Task description:
Instruction for the data below: set down exactly the lines from the line with "Screen dimensions: 926x587" to the line with "Click the Nom", inclusive, and no others.

Extracted records:
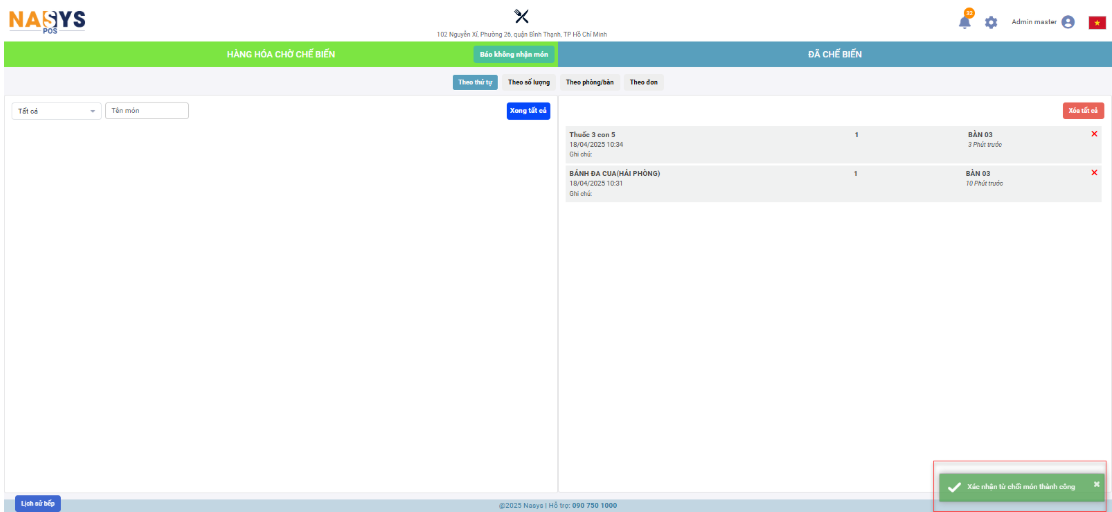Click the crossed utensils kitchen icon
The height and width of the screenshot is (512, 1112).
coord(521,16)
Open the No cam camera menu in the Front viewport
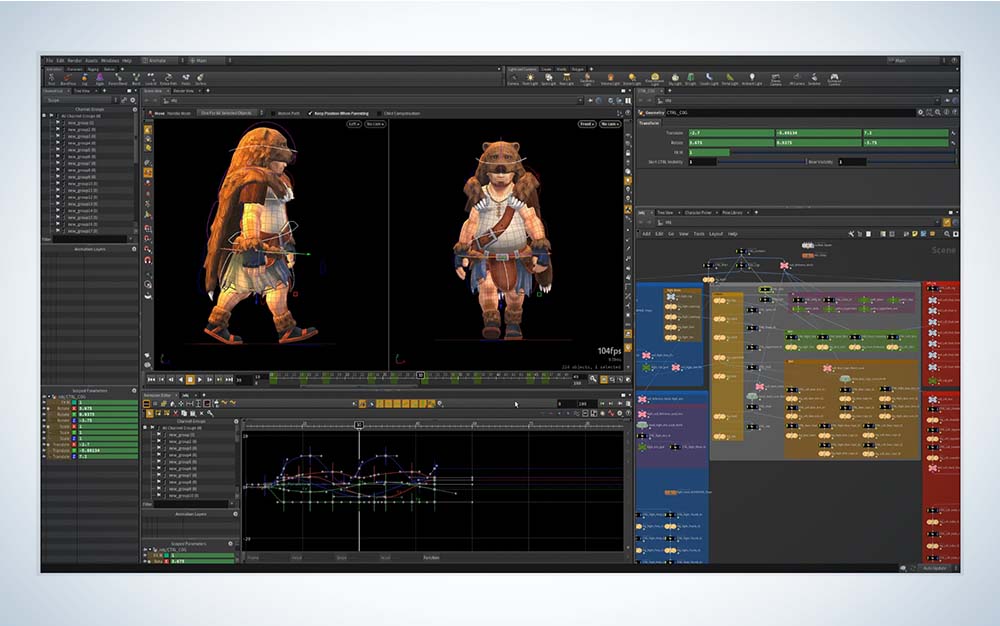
--
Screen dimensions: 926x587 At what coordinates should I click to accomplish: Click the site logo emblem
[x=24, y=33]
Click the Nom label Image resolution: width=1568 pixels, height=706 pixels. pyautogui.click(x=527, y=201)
==
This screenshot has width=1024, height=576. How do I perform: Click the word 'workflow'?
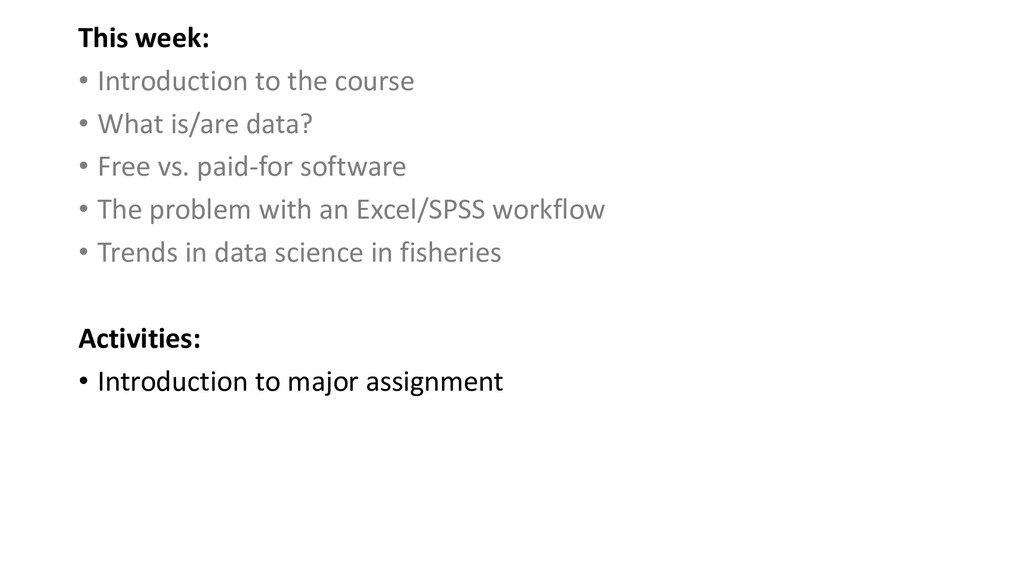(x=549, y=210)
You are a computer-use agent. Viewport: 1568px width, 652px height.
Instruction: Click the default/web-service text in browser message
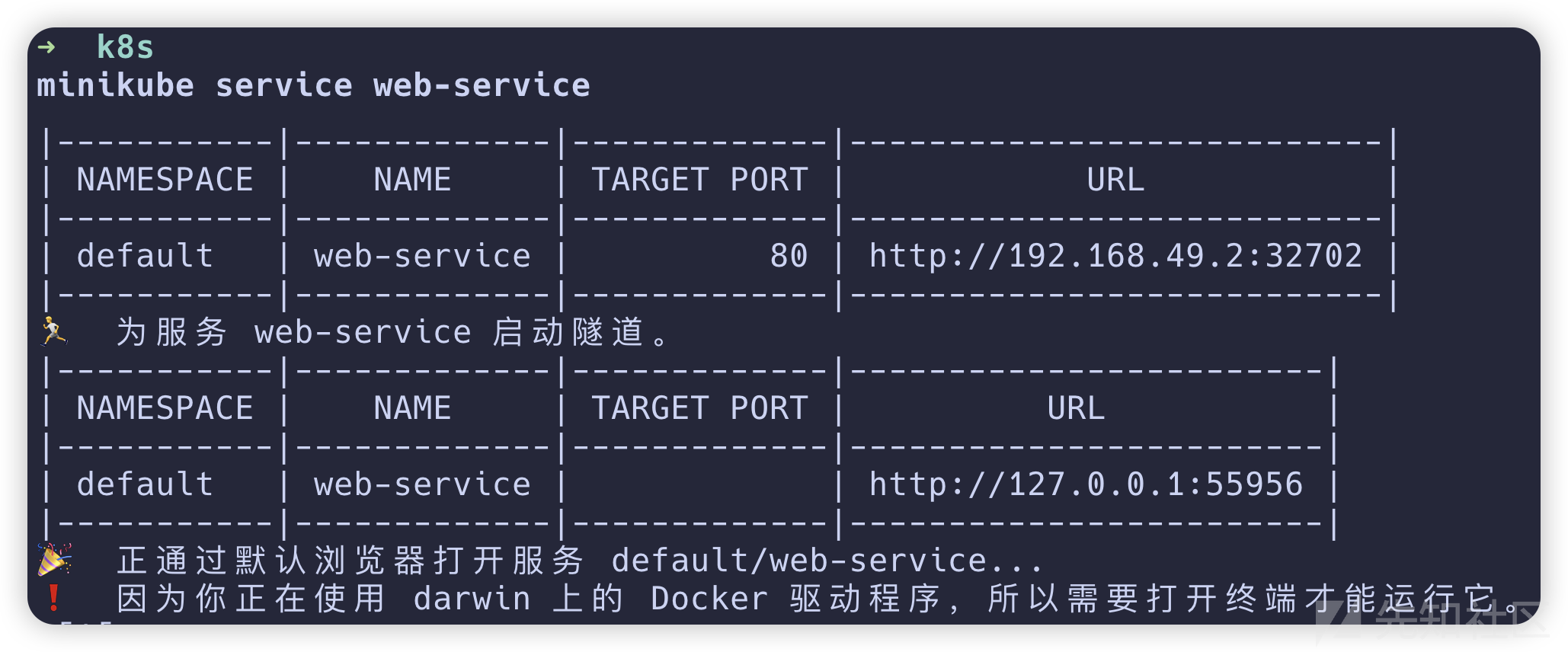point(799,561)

Written reply:
Screen dimensions: 926x587 At what coordinates should I click to accomplish: Click the site logo emblem
[x=24, y=33]
Click the Nom label Image resolution: width=1568 pixels, height=706 pixels. pyautogui.click(x=527, y=201)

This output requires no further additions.